Economic Methodology

A Historical Introduction

About this book

Ever since the inception of economics over two hundred years ago, the tools at the discipline's disposal have grown more and more more sophisticated. This book provides a historical introduction to the methodology of economics through the eyes of economists.

The story begins with John Stuart Mill's seminal essay from 1836 on the definition and method of political economy, which is then followed by an examination of how the actual practices of economists changed over time to such an extent that they not only altered their methods of enquiry, but also their self-perception as economists. Beginning as intellectuals and journalists operating to a large extent in the public sphere, they then transformed into experts who developed their tools of research increasingly behind the scenes. No longer did they try to influence policy agendas through public discourse; rather they targeted policymakers directly and with instruments that showed them as independent and objective policy advisors, the tools of the trade changing all the while.
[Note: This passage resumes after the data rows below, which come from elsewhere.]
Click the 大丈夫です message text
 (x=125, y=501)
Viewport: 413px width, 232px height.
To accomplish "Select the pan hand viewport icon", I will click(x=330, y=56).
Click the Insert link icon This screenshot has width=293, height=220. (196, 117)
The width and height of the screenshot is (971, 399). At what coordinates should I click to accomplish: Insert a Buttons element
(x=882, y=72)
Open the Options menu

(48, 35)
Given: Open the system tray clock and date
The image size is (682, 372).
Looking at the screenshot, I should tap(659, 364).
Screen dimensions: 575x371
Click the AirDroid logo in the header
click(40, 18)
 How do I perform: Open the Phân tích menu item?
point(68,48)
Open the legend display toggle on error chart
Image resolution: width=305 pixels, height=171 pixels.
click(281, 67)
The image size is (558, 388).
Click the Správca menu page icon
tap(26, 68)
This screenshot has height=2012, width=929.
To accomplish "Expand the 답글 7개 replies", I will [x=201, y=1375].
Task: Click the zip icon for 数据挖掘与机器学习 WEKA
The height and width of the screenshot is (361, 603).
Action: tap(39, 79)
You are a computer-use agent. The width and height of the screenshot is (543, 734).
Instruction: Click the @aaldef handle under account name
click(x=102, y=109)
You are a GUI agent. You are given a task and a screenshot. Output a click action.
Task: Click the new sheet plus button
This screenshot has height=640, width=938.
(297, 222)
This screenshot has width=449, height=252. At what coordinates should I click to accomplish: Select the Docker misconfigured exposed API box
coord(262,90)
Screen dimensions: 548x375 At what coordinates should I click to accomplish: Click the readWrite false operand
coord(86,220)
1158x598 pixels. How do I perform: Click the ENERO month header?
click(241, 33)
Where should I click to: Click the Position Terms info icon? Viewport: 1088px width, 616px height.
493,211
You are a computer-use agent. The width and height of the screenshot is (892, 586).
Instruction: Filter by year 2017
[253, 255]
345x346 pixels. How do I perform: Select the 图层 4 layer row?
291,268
In order to shed light on this evolution of economic methodology, this book takes carefully selected snapshots from the discipline's history. It tracks the process of development through the nineteenth and twentieth centuries, analysing the growth of empirical and mathematical modelling. It also looks at the emergence of the experiment in economics, in addition to the similarities and differences between modelling and experimentation.

This book will be relevant reading for students and academics in the fields of economic methodology, history of economics, and history and philosophy of the social sciences.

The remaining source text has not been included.